Nommée iCanChange, la deuxième application vise pour sa part à accompagner les patients souhaitant réduire ou arrêter l’usage du cannabis. Elle inclut elle aussi des modalités diverses, dans une approche motivationnelle et cognitivo-comportementale couplée à l’utilisation du potentiel de la technologie afin de bonifier et de rendre plus attractive l’intervention, à laquelle le jeune peut accéder au moment qui lui convient.

« Ces applications sont les premières à être modelées sur mesure pour les jeunes vivant avec un trouble psychotique qui consomment du cannabis, soutient Didier Jutras‑Aswad. Nous comptons tester l’efficacité de ces applications l’hiver prochain. »

D’ici là, le chercheur et son équipe travaillent à l’amélioration de l’expérience patient de ces applications en consultant des jeunes ayant un problème de psychose par voie de sondages. Au total, près de 300 patients participent à ce volet du projet.

« Ces sondages, intitulés SPICE (Survey of Patient Interests for Cannabis E-interventions), visent à connaître les préférences des jeunes pour des interventions psychothérapeutiques en ligne, pour parfaire les applications afin qu’elles répondent encore mieux à leurs besoins et qu’elles suscitent chez les patients une adhésion optimale », explique M. Jutras‑Aswad. « C’est un incontournable pour notre équipe : on ne peut développer d’interventions sans que les personnes qui en bénéficient soient au cœur du processus d’élaboration des applications. »
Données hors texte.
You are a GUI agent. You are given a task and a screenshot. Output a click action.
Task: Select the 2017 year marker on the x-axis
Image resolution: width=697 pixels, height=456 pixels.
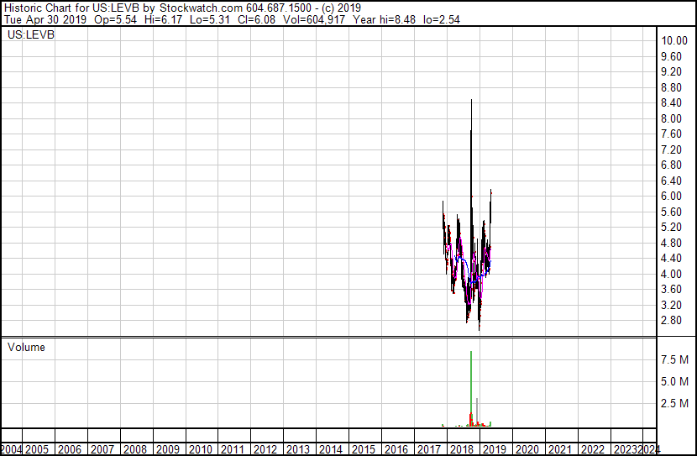[428, 449]
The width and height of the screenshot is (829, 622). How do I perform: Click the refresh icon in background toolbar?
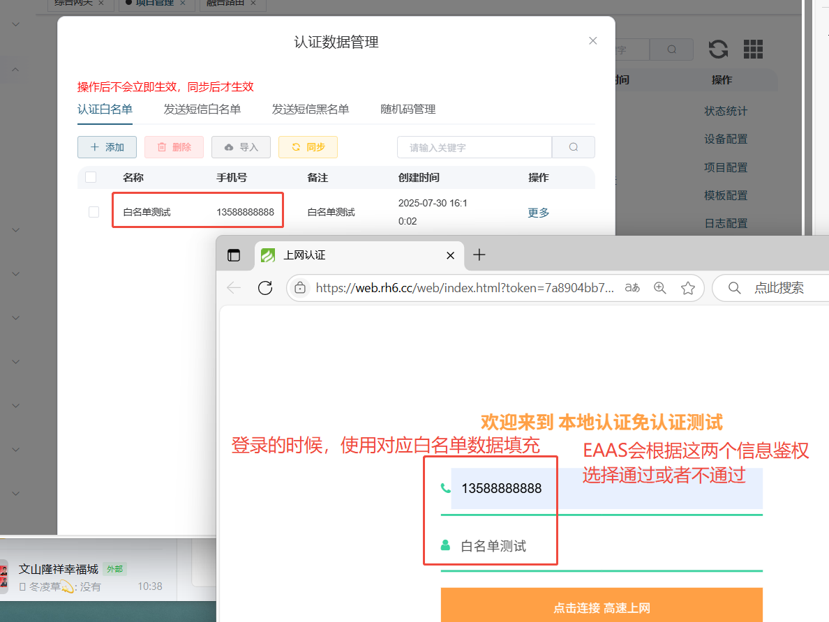718,49
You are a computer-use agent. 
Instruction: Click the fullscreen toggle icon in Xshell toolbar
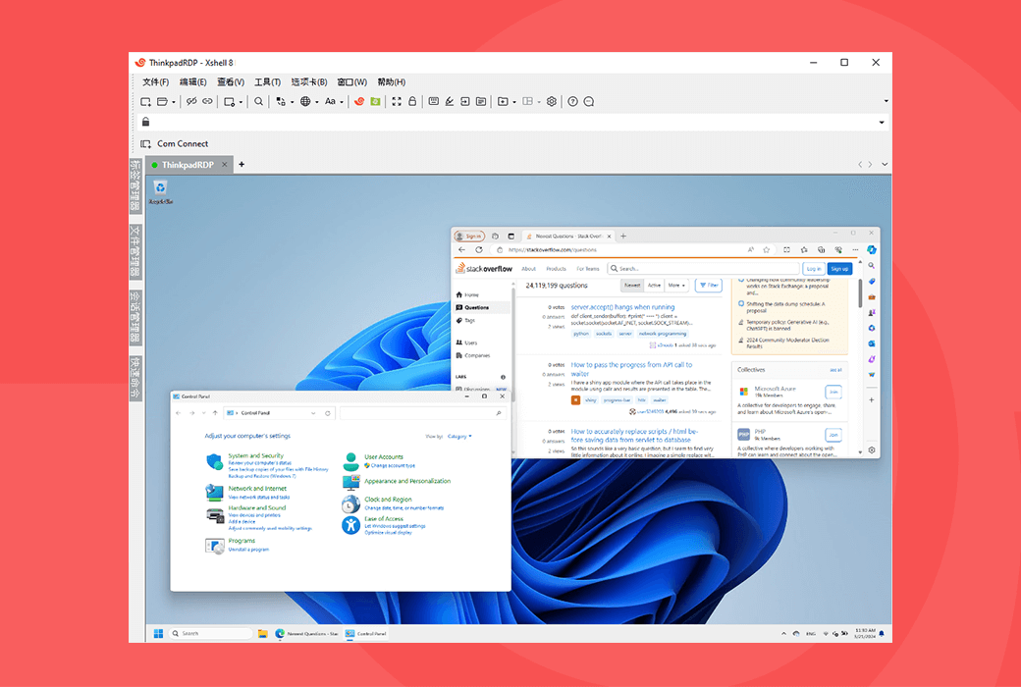coord(397,101)
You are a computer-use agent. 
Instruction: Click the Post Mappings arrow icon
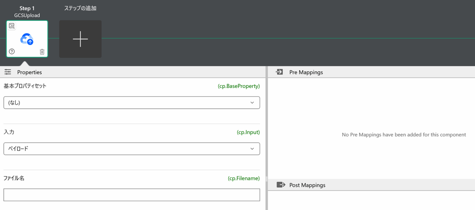(x=281, y=185)
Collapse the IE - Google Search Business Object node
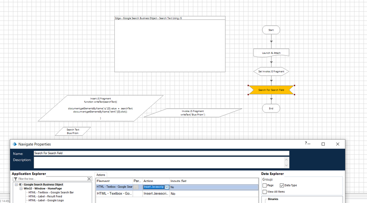This screenshot has height=203, width=367. 17,184
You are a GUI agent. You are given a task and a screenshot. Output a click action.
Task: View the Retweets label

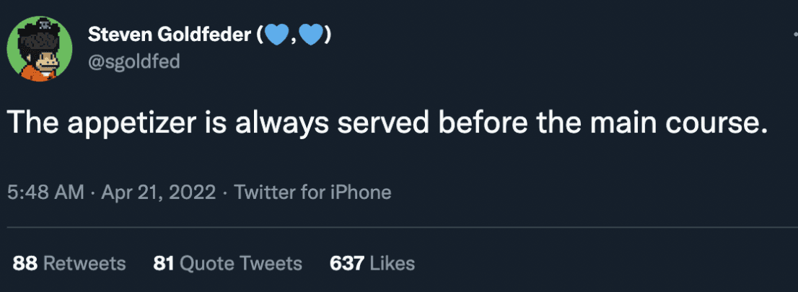[x=84, y=264]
Ces sondages sont actuellement menés auprès de patients avec la collaboration du Centre hospitalier de l’Université de Montréal et des instituts universitaires en santé mentale de Montréal et de Québec. D’autres collaborations sont à l’étude, notamment à Rimouski et avec les provinces de la Nouvelle-Écosse, de l’Alberta et de la Colombie‑Britannique.

Les résultats de ces consultations seront connus dans les prochains mois, après quoi l’équipe de chercheurs s’affairera à apporter les derniers ajustements aux applications qui, à leur tour, seront testées dans le cadre d’essais cliniques qui débuteront en 2021.

« Ces projets s’avèrent encore plus pertinents, voire cruciaux, en ces temps de pandémie, tandis que la consommation ne ralentit pas et que la capacité à offrir des interventions en personne est compromise, conclut Didier Jutras‑Aswad. En plus de respecter les directives de santé publique, ces applications sont une opportunité d’améliorer l’accès à des interventions appropriées et mieux adaptées, en temps opportun, à des jeunes qui en ont besoin. »

La psychose touche 3 % de la population

La psychose apparaît généralement vers la fin de l’adolescence ou au début de la vingtaine. Environ 3 personnes sur 100 connaissent un épisode psychotique au moins une fois dans leur vie. La psychose frappe autant les hommes que les femmes de toutes les cultures et de tous les groupes socio‑économiques.

Source : Centre de toxicomanie et de santé mentale (CAMH).